▸ Page text:
* start *

Notice: There are no holes in the chain plates. Let the raytracer deal with it : )

(Edit: I just took it down more! )

Hi Brenda,

Thanks for the advice. I will work to lower the rendering mesh and check
the results. What nesting level are you in when you lower the mesh …
the main file or the linked file?


This is exactly what I was going to try and suggest next… Unfortunately, I have not had the time to look… I will try to experiment with this tomorrow…

I’ll let you know what I find.


Also, there is a single bolt you’re using for I think about 78 instances… Which might seem fine… However, the bolt file itself is meshed at around 24,000 polygons… Inserted 78 times yields about 1.8 million polygons to draw… I know they’re instances of the bolt, but Rhino still has to transform each one and draw the polys…

So if you don’t really need the level of detail you’re showing on the bolt(s), you can eliminate probably at least 1 million of those poly draws…maybe even more…Something to consider.

* end *

▸ Recorded data:
* start *

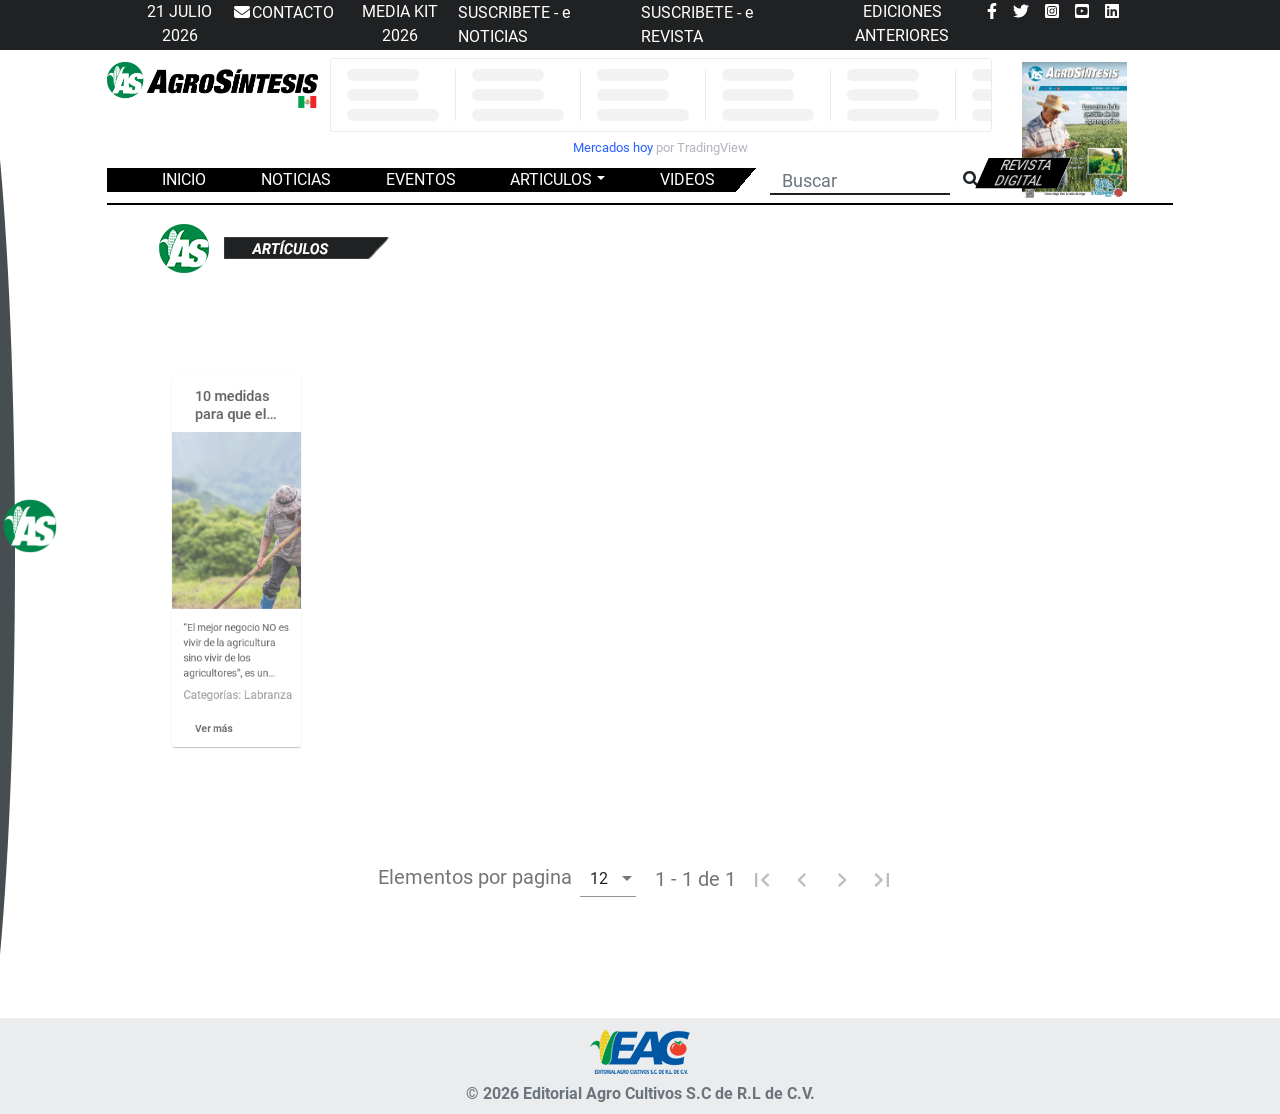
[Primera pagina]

* end *

▸ What you are asked to do: Reproduce the forum post above about lowering the rendering mesh and the bolt polygon count, word for word and in full.

▸ Output:
Notice: There are no holes in the chain plates. Let the raytracer deal with it : )

(Edit: I just took it down more! )

Hi Brenda,

Thanks for the advice. I will work to lower the rendering mesh and check
the results. What nesting level are you in when you lower the mesh …
the main file or the linked file?


This is exactly what I was going to try and suggest next… Unfortunately, I have not had the time to look… I will try to experiment with this tomorrow…

I’ll let you know what I find.


Also, there is a single bolt you’re using for I think about 78 instances… Which might seem fine… However, the bolt file itself is meshed at around 24,000 polygons… Inserted 78 times yields about 1.8 million polygons to draw… I know they’re instances of the bolt, but Rhino still has to transform each one and draw the polys…

So if you don’t really need the level of detail you’re showing on the bolt(s), you can eliminate probably at least 1 million of those poly draws…maybe even more…Something to consider.